Construct an envelope function for the acceptance-rejection method

The acceptance-rejection method (sometimes called rejection sampling) is a method that enables you to generate a random sample from an arbitrary distribution by using only the probability density function (PDF). This is in contrast to the inverse CDF method, which uses the cumulative distribution function (CDF) to generate a random sample. For many distributions, the CDF does not have a formula and can be computed only by numerically integrating the PDF, which is an extremely expensive computation. By using the acceptance-rejection method instead, you can avoid the numerical integration.

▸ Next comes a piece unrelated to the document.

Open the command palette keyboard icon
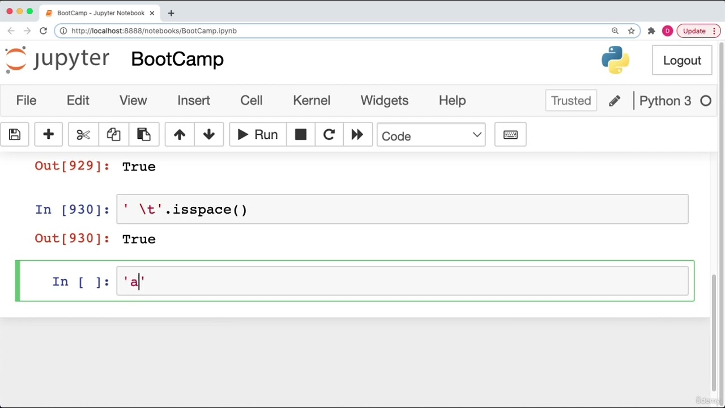The width and height of the screenshot is (725, 408). (510, 135)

Of course, nothing is free. For the acceptance-rejection method, each time you generate a potential random variate, you need to perform a test to see whether the variate should be accepted or rejected. If the acceptance rate is low, it can take a long time to generate a random sample.

This article discusses how to use an acceptance-rejection method to generate a random sample from the Andrews distribution. After reviewing the efficiency of the simplest acceptance-rejection method, we improve the efficiency by constructing a nontrivial envelope function for the Andrews PDF. We show that well-chosen envelope function can greatly improve the efficiency of the acceptance-rejection method for simulating data from a distribution. The discussion includes a SAS program that illustrates the main ideas.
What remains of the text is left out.